Feline Upper Respiratory Disease (URD) Panel. This panel detects several organisms that cause a group of common related illnesses. Until now, accurately diagnosing the cause and treating feline URD required multiple tests with varying levels of reliability. The new IDEXX RealPCR panel helps practitioners pinpoint the cause of a feline URD because it detects, in one sample, the five most common organisms that cause URD in cats: feline herpesvirus-1 (FHV-1), feline calicivirus (FCV), Chlamydophila felis (formerly known as Chlamydia psittaci), Mycoplasma felis and Bordetella bronchiseptica. The answers provided by this comprehensive panel can help direct management and treatment of these cats to prevent the spread of infection and lead to a faster recovery and improved prognosis.
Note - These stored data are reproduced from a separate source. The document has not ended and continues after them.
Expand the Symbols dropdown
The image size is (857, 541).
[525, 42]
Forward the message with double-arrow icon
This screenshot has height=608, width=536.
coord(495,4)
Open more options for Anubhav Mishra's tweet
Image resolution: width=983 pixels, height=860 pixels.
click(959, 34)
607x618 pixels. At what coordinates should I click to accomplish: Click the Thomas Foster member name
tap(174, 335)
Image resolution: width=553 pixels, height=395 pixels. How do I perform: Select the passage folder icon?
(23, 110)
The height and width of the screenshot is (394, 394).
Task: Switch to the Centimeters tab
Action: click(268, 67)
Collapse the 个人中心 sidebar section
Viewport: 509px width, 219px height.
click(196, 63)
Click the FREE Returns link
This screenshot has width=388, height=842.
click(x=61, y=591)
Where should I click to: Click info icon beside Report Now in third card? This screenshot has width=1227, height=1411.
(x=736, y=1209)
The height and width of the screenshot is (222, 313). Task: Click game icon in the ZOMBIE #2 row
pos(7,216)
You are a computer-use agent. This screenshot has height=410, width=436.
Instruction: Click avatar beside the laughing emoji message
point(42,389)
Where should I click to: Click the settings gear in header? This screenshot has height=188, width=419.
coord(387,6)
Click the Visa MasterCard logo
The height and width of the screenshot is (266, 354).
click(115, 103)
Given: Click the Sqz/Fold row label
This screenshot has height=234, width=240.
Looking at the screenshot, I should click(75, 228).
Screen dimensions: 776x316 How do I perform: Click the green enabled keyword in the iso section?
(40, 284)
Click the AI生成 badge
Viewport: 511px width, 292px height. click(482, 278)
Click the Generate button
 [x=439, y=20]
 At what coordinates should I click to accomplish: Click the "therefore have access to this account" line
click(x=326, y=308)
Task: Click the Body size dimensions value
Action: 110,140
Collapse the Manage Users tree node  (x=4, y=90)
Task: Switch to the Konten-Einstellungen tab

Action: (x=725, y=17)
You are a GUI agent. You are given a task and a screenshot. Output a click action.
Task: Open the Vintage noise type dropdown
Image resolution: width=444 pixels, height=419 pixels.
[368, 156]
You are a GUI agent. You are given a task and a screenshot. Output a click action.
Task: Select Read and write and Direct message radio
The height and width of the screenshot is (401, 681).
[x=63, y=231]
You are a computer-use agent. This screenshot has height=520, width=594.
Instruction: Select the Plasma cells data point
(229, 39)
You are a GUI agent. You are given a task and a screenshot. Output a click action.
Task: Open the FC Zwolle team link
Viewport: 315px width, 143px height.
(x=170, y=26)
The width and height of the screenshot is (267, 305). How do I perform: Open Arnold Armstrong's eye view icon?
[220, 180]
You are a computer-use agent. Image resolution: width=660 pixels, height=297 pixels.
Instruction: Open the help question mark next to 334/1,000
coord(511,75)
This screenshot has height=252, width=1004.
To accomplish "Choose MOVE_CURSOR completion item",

Feline Hemotropic Mycoplasma (formerly Haemobartonella) Test. This test can help veterinarians save lives by taking the guesswork out of diagnosing feline anemia. By routinely performing this test on anemic patients, a veterinarian can quickly rule in or rule out feline hemotropic mycoplasmosis (FHM; formerly haemobartonellosis or feline infectious anemia) as the cause of anemia. The test’s fluorescent probe technology is ten times more sensitive than visually inspecting traditional blood smears. In addition to Mycoplasma haemofelis, two additional strains that can be cofactors for anemia or induce anemia by themselves are detected by IDEXX RealPCR testing: Candidatus Mycoplasma haemominutum and Candidatus Mycoplasma turicensis.

With just a one- to three-day turnaround time for IDEXX RealPCR results, practices can more quickly work through their list of differential diagnoses, provide answers to their clients and begin treatment. Compared with traditional PCR tests, the IDEXX RealPCR Tests cost about the same as mainstream diagnostic tests available through IDEXX Reference Laboratories.

The following IDEXX RealPCR panels and tests can be ordered separately, with chemistry/CBC panels, or added to routine laboratory tests from IDEXX Reference Laboratories.

For more information about IDEXX RealPCR panels and standalone tests, call the Internal Medicine Team at IDEXX Reference Laboratories: 1-888-433-9987. Select option 4, then option 2, or visit idexx.com/realpcr.

About IDEXX Laboratories
IDEXX Laboratories, Inc. is a leader in companion animal health, serving practicing veterinarians around the world with innovative, technology-based offerings, including a broad range of diagnostic products and services, practice management systems and pharmaceuticals. IDEXX products enhance the ability of veterinarians to provide advanced medical care and to build more economically successful practices. IDEXX is also a worldwide leader in providing diagnostic tests and information for the production animal industry and tests for the quality and safety of water and milk. Headquartered in Westbrook, Maine, IDEXX Laboratories employs more than 4,000 people and offers products to customers in over 100 countries.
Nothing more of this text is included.